If message like down below appears, you might have yourself a broken boot partition.

Failed to start File System Check on /dev/disk/by-uu...d-121f462d7e8d

Solution

Prerequisite

Install az cli extension

Refer Installation Guide

Install vm-repair Extension

If you haven't install this extension before.

$ az extension add -n vm-repair

If you already installed this extension, it's always a good idea to check extensions update.

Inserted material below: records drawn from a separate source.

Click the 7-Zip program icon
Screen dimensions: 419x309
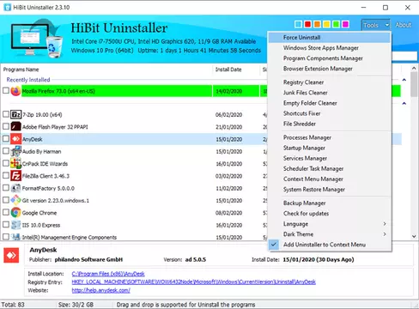coord(15,114)
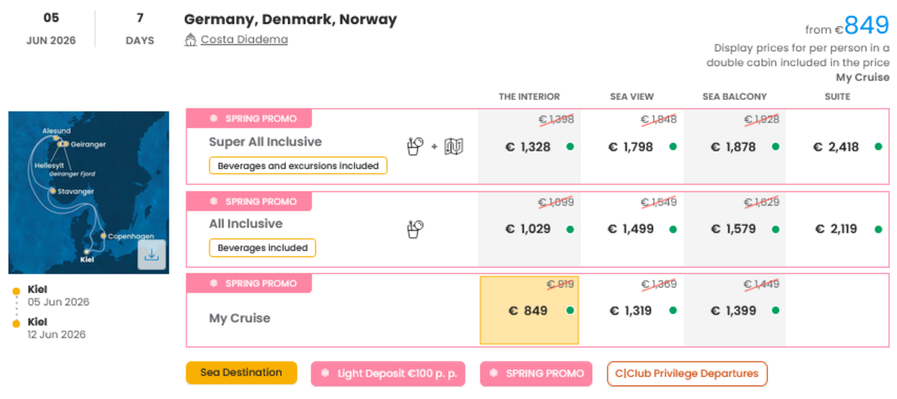Click the excursions map icon in Super All Inclusive
Image resolution: width=897 pixels, height=399 pixels.
(x=453, y=147)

$ az extension update -n vm-repair

Setup Repair VM

$ az vm repair create -g {{MyResourceGroup}} -n {{myVM}} --repair-username {{username}} --repair-password {{password!234}} --verbose

What this command will act is copy system partition files and mount it to a new VM which is automaticaly created.
Wait for couple of minutes and you can ssh into your new VM.

Start Repair

Repair Command

SSH into your repair VM, use $ lsblk to check the device Id of your broken parition and run:

$ fsck /dev/{{device_name}}

Y on all questions.

Unattened Script

Azure also provided a automatic repair script but I haven't tried it.

$ az vm repair run –g {{MyResourceGroup}} –n {{MyVM}} -–run-on-repair --run-id 2 --verbose

Complete and Restore

Delete Repair VM

Use command down below to delere your repair VM.

$ az vm repair restore -g {{MyResourceGroup}} -n {{MyVM}} --verbose

This will replace the partition we just fixed to broken partition.

And depends on your needs you can choose to keep or delete your repair VM, but it will still be charged even it's not booted.

Boot up VM

Now you can boot up your VM with fixed boot partition.